Task directions :: Every line with "screenshot" in it must be copied from the data.
┌─ Dataset excerpts
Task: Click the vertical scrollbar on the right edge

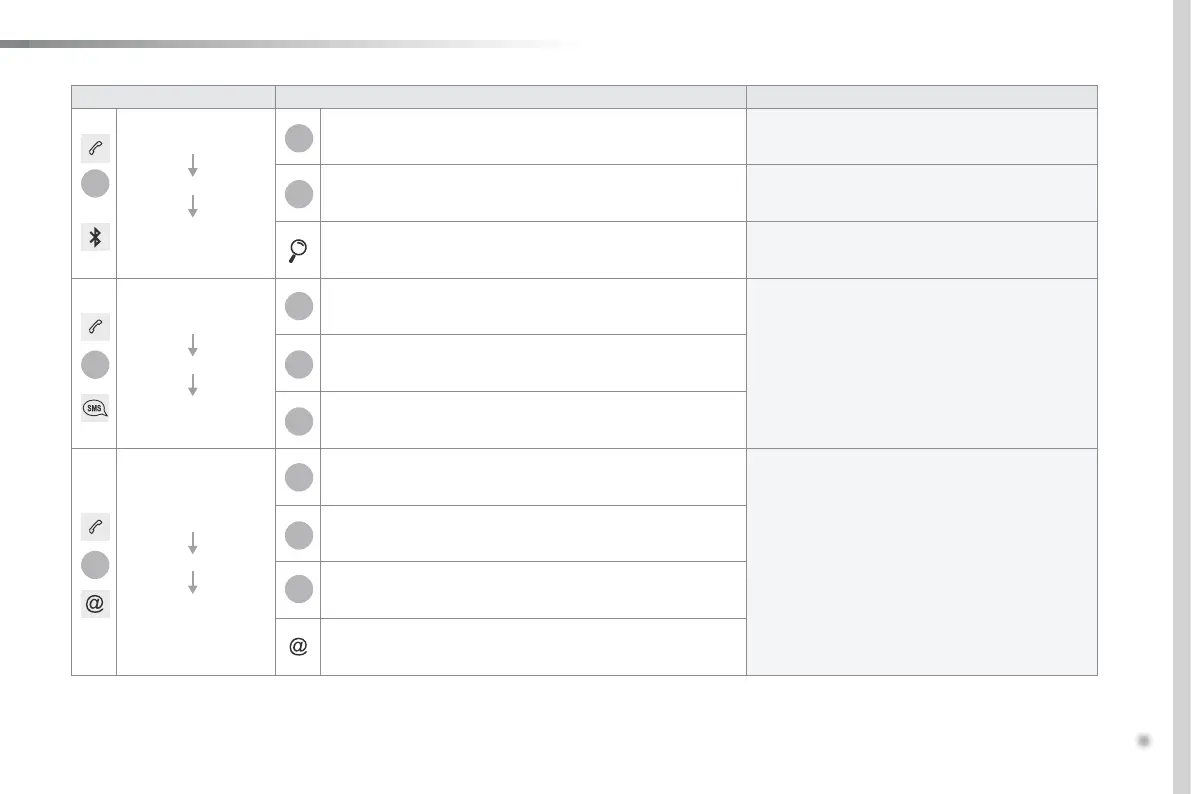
└─
┌─ Dataset excerpts
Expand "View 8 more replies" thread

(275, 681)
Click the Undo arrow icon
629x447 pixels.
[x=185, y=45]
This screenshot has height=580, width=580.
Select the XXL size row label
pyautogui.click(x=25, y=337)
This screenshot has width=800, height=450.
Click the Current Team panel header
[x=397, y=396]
└─
Final answer ::
This screenshot has height=580, width=580.
This screenshot has width=800, height=450.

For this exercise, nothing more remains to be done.